With a sigh of relief, he finally pulled the canteen from his lips and held it out to Britomartis.
“Thank you, Mistress. That was one of the most delicious wines I’ve ever had.”
She giggled.
“It’s the table wine, my Lord. I filled it in the kitchen just before we came down.”
He smiled and shook his head.
“Well, I’m glad that’s over. Let’s see what we got, shall we?”
He pulled his basket closer and picked up the cluster of balls.
“A good-sized egg mass, isn’t it? And yours is even a bit larger I think…”
She nodded, and twisted one of the balls off the mass. With her knife she scraped the covering shell off, revealing a brilliant ruby.
“That’s a beauty!” she smiled, holding it up to the light. “I wonder what the rest are.”

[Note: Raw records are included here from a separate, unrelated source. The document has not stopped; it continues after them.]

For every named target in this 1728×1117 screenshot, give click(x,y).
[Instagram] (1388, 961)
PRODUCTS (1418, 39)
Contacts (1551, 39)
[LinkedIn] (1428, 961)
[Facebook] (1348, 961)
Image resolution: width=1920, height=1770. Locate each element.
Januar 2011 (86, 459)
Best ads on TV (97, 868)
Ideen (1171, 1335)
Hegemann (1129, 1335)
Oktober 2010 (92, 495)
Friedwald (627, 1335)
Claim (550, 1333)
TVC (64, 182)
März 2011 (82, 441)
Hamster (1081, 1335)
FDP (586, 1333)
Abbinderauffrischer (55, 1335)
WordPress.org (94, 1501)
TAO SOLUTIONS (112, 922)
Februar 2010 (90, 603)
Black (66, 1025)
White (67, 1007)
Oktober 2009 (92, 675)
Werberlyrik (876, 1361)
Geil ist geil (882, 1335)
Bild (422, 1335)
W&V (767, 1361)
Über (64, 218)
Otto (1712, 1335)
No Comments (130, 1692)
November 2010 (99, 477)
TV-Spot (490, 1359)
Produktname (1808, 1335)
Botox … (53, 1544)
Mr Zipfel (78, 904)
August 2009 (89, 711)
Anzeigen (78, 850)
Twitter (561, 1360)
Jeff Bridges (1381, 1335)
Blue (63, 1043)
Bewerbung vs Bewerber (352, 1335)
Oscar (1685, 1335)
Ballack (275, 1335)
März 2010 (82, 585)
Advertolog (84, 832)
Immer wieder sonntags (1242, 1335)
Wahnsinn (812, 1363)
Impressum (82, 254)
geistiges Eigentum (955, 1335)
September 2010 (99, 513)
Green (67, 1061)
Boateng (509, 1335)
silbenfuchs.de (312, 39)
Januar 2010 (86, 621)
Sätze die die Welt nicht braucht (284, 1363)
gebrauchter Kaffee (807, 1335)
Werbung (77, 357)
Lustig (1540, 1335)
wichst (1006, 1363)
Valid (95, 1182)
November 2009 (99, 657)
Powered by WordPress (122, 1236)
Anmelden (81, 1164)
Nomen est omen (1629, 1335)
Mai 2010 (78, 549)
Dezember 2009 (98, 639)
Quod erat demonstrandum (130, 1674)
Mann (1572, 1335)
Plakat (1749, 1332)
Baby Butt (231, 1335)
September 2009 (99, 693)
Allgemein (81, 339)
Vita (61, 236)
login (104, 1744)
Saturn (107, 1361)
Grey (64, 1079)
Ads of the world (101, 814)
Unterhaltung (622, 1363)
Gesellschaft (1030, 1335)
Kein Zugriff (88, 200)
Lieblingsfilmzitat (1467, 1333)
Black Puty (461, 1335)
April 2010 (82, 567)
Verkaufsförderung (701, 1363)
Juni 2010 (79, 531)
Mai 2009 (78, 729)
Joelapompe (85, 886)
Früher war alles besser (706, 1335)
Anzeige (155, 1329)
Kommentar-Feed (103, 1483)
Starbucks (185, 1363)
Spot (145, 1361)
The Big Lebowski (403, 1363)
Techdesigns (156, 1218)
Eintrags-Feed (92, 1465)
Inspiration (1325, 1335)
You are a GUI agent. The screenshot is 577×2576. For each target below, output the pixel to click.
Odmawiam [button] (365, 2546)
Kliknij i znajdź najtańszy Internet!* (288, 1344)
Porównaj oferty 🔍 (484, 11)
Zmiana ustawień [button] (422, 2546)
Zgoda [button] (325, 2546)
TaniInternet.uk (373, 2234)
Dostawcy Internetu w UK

The King picked up one of his own.
“Usually rubies and emeralds go together, but every so often…”
“We haven’t gotten a firestone for some time,” she said. “I wonder if they all hatch into those slugs, or different gems birth different creatures.”
“I’ve never tried to find out,” he replied. “I’m more concerned with whether any of the larger chthonians might come looking for those who steal their eggs!”
“Must it always be you?”
“Well, when I dreamed Celephaïs I knew that I’d have inexhaustible wealth: gold and gemstones. But I never actually thought about just how I’d get all that wealth… I’ve tried to find a different way to do it, and so far it has proven impossible to dream a different method. I only caused some dreamquakes, fortunately not serious in their effect.”
“Not even with Master Chuang’s aid?”
He shook his head.
“We tried. It’s beyond our abilities. Or just immutable.”
“There are things beyond even your capabilities!”
He laughed.
“Oh, my dear Britomartis. There are dreams within dreams within dreams, and nobody knows what reality may be, if it exists at all. Perhaps I merely dream that I cannot do it, and I could if only I could look at it from the outside.”
“The outside?”
“Outside the dream, of course.”
“You mean Wakeworld?”
“No, no. Not Wakeworld, or the Dreamlands, or any of the countless bubbles of reality. Outside.”
They fell silent for a time, until the King rose to his feet.
“Come, it is time to climb back up to the Palace of the Seventy Delights, where I must once again play the part of a King, and you a Commander.”
They lifted their baskets and trudged toward the endless stairs the led back up into the Pinnacle, and daylight.